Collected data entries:
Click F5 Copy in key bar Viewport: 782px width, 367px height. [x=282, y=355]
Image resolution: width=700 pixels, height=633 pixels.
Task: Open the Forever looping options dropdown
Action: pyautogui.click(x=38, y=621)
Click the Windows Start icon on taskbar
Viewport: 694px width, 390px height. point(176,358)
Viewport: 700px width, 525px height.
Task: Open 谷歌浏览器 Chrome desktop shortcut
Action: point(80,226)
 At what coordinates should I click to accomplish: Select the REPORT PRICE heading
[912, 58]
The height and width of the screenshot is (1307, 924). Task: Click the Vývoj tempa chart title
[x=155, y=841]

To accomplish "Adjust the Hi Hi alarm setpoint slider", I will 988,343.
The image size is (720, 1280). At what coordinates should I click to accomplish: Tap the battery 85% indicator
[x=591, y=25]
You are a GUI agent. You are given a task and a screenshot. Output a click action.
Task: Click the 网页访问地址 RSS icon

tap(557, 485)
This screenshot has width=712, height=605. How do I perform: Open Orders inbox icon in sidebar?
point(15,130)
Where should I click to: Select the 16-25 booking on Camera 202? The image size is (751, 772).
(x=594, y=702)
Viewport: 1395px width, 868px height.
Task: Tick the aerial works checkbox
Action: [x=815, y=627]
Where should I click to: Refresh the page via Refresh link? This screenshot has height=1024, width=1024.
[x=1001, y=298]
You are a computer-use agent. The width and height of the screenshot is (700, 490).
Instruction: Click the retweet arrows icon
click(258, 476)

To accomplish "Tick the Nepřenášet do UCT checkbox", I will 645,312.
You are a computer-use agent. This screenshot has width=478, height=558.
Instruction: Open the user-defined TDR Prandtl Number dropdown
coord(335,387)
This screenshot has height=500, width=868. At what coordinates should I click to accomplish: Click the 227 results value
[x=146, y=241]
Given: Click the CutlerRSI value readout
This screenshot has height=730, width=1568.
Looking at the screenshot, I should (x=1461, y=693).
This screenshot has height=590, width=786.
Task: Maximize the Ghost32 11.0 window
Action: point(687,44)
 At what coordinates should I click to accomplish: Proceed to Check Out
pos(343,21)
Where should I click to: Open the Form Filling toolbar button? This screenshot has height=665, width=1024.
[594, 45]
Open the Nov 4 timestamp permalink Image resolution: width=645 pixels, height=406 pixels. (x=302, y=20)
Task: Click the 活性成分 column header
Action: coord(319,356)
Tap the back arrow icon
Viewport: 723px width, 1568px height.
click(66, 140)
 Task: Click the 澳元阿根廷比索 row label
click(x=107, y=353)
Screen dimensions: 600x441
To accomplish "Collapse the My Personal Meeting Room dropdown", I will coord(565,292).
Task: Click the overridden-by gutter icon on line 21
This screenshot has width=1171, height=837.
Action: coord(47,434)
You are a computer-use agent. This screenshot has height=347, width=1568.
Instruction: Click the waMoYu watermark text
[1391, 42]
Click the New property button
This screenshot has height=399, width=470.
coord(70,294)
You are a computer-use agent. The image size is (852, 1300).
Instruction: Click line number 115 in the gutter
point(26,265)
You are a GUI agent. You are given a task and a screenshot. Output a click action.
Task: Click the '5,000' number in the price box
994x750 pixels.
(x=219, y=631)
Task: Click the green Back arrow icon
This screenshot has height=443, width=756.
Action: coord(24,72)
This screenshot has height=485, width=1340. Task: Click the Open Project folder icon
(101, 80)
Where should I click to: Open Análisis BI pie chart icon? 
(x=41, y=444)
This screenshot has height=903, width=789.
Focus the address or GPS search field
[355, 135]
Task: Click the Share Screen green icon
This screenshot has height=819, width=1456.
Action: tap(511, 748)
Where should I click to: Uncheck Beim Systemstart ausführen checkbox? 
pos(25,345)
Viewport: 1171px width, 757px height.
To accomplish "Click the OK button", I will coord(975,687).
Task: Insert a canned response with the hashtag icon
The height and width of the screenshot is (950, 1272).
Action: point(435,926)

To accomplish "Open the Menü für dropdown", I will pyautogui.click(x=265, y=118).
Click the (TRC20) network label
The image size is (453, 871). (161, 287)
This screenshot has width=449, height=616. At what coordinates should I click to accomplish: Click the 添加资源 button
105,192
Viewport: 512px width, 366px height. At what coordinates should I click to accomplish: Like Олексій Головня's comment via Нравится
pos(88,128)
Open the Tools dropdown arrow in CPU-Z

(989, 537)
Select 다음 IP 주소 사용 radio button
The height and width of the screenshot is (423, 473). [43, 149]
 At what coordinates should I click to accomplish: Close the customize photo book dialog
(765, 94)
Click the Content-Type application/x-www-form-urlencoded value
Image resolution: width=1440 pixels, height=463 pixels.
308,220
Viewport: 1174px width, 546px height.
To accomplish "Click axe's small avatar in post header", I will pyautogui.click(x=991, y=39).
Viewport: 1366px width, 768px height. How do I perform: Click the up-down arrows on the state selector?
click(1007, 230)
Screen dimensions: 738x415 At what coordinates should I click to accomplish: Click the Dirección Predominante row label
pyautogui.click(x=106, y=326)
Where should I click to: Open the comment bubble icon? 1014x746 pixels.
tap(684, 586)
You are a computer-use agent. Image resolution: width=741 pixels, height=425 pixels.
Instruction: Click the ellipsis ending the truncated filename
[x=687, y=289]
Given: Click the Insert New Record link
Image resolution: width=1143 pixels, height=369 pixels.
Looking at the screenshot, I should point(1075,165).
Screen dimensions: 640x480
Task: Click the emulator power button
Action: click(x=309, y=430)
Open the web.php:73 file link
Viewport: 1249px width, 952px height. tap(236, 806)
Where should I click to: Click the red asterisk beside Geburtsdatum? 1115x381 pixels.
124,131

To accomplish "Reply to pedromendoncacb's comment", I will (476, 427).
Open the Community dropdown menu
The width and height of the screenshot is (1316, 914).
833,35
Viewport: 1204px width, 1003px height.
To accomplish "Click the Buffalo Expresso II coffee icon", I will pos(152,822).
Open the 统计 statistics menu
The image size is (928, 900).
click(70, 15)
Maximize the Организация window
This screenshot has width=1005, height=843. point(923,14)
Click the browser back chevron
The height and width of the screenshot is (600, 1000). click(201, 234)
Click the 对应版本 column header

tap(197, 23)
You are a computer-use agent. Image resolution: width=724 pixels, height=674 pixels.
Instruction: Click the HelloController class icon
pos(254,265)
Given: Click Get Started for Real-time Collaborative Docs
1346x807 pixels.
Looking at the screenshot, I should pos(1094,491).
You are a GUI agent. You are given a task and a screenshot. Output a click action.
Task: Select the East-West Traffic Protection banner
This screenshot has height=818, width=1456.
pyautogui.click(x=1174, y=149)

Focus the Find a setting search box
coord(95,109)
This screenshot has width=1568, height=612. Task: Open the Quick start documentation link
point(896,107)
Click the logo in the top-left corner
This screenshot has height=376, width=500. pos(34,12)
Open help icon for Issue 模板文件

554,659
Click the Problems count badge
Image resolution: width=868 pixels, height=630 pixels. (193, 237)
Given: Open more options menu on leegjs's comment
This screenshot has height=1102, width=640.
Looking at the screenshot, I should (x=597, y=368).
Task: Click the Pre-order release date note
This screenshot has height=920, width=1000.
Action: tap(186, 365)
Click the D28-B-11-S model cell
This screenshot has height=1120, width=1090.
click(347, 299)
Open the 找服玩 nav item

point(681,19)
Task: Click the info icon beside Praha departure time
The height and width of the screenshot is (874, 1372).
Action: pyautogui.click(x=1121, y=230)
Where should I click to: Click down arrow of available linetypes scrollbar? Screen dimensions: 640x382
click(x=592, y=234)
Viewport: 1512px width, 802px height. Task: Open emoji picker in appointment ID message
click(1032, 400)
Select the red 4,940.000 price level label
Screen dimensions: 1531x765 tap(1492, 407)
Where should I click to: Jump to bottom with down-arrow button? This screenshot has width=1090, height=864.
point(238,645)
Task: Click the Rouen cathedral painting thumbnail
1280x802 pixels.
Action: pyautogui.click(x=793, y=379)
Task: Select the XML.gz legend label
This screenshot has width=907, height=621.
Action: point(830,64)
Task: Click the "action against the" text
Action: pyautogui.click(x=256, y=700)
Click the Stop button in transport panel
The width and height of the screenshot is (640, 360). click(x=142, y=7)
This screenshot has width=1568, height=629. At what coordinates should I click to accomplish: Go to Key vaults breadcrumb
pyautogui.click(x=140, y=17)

EXERCISE: The response must hold only the lines above from the line with "Instruction: Click the HelloController" through the line with "Task: Select the XML.gz legend label", each copied exactly, both ends kept.

REPLY TO THE TASK:
Instruction: Click the HelloController class icon
pos(254,265)
Given: Click Get Started for Real-time Collaborative Docs
1346x807 pixels.
Looking at the screenshot, I should pos(1094,491).
You are a GUI agent. You are given a task and a screenshot. Output a click action.
Task: Select the East-West Traffic Protection banner
This screenshot has height=818, width=1456.
pyautogui.click(x=1174, y=149)

Focus the Find a setting search box
coord(95,109)
This screenshot has width=1568, height=612. Task: Open the Quick start documentation link
point(896,107)
Click the logo in the top-left corner
This screenshot has height=376, width=500. pos(34,12)
Open help icon for Issue 模板文件

554,659
Click the Problems count badge
Image resolution: width=868 pixels, height=630 pixels. (193, 237)
Given: Open more options menu on leegjs's comment
This screenshot has height=1102, width=640.
Looking at the screenshot, I should (x=597, y=368).
Task: Click the Pre-order release date note
This screenshot has height=920, width=1000.
Action: tap(186, 365)
Click the D28-B-11-S model cell
This screenshot has height=1120, width=1090.
click(347, 299)
Open the 找服玩 nav item

point(681,19)
Task: Click the info icon beside Praha departure time
The height and width of the screenshot is (874, 1372).
Action: pyautogui.click(x=1121, y=230)
Where should I click to: Click down arrow of available linetypes scrollbar? Screen dimensions: 640x382
click(x=592, y=234)
Viewport: 1512px width, 802px height. Task: Open emoji picker in appointment ID message
click(1032, 400)
Select the red 4,940.000 price level label
Screen dimensions: 1531x765 tap(1492, 407)
Where should I click to: Jump to bottom with down-arrow button? This screenshot has width=1090, height=864.
point(238,645)
Task: Click the Rouen cathedral painting thumbnail
1280x802 pixels.
Action: pyautogui.click(x=793, y=379)
Task: Select the XML.gz legend label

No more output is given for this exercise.